By 2008, most PBX vendors had aligned themselves behind one or two of the TAPI, CSTA or TSAPI standard. The TSAPI advocates were: Avaya, Telrad. The CSTA advocates were: Siemens (now Unify), Aastra, DeTeWe, Toshiba, Panasonic. The majority (see main TAPI article for detail) preferred TAPI. A few vendors promoted proprietary standards: Mitel, Broadsoft, Digium and most hosted platforms. CT Connect and Go Connect thus provided an important translation middle-layer, allowing the PBX to communicate in its preferred protocol, while an application can communicate using its preferred protocol.
Many of the early CTI vendors and developers have changed hands over the years. An example is Nabnasset, an Acton, Massachusetts firm that developed a CORBA based CTI solution for a client and then decided to make it into a general product. It merged with Quintus, a customer relationship management company, which went bankrupt and was purchased by Avaya Telecommunications. Smaller organisations have also survived from the early days and have leveraged their heritage to thrive. However, many of the 1980s startups that were inspired by the "Bell Breakup" and the coming competitive telephony marketplace, did not survive the decade.

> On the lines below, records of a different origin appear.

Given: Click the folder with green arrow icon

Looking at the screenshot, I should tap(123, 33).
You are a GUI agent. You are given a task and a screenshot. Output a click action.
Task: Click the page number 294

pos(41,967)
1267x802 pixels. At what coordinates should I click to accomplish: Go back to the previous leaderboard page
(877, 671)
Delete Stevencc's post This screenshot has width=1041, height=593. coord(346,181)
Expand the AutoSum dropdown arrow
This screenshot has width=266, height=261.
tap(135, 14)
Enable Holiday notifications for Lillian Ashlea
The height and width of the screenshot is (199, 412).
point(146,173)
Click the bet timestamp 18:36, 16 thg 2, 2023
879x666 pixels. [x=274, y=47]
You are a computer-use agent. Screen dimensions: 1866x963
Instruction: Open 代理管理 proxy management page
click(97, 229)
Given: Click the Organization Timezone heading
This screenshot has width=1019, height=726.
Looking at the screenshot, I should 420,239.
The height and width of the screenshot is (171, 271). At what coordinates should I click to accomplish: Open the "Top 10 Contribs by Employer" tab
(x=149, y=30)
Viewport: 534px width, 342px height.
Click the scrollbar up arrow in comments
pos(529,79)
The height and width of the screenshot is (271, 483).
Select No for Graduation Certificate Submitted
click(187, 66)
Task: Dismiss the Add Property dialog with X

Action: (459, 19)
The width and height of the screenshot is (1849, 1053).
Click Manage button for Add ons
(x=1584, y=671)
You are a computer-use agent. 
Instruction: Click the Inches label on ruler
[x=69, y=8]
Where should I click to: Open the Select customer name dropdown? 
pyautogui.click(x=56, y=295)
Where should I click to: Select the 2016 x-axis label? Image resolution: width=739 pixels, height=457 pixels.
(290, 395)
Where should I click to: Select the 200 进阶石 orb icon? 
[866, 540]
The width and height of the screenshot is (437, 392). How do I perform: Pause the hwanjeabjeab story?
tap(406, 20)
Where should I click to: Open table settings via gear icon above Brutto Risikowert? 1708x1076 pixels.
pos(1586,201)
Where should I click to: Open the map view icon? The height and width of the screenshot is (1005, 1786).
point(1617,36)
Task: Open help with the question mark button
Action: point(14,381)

On the hardware level, there was a paradigm shift since 1993, with emerging standards from IETF, which led to several new players like Dialogic, Brooktrout (now part of Dialogic), Natural MicroSystems (also now part of Dialogic) and Aculab offering telephony interfacing boards for various networks and elements.
Until 2011, it was the makers of telephone systems that implemented CTI technologies such as TAPI and CSTA. But after this time, a wave of handsets become popular that were independently made. These handsets would connect to the telephone systems using standards such as SIP and consumers could easily buy their telephone system from one vendor and their handsets from another. However, this situation led to poor quality CTI since the protocols (ie SIP) were not really suitable for third-party control.
So, handset vendors started to add support for CTI directly. Initially this would be over proprietary HTTP methods, but in time uaCSTA (aka TR/87) became popular and by 2016 most SIP handsets support uaCSTA control. These include: Snom (the first to pioneer it), Yealink, Akuvox, Panasonic and Aastra.